保存済みの記録:
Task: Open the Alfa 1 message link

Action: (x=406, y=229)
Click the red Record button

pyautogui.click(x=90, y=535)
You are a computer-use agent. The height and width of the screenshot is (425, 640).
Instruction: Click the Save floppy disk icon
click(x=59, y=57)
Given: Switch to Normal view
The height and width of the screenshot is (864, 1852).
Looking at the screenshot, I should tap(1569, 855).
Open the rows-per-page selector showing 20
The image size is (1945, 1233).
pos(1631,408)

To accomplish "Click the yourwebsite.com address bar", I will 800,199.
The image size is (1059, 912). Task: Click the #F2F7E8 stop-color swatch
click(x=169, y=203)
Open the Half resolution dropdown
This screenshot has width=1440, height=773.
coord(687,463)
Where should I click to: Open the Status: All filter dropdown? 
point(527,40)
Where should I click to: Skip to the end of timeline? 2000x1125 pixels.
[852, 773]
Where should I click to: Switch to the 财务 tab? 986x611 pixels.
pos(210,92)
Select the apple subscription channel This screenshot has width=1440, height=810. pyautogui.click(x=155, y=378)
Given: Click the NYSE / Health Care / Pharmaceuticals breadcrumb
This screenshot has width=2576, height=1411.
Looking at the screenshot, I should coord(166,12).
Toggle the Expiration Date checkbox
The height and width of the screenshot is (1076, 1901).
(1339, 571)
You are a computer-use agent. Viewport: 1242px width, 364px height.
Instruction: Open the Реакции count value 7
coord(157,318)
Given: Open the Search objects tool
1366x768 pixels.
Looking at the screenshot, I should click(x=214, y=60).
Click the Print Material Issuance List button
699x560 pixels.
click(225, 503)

[演習の目的] 上の記録から「size」という語を含む行をすべて集め、一行ずつ書き写してください。

[以下の結果]
The image size is (1945, 1233).
The image size is (1059, 912). Task: Click the #F2F7E8 stop-color swatch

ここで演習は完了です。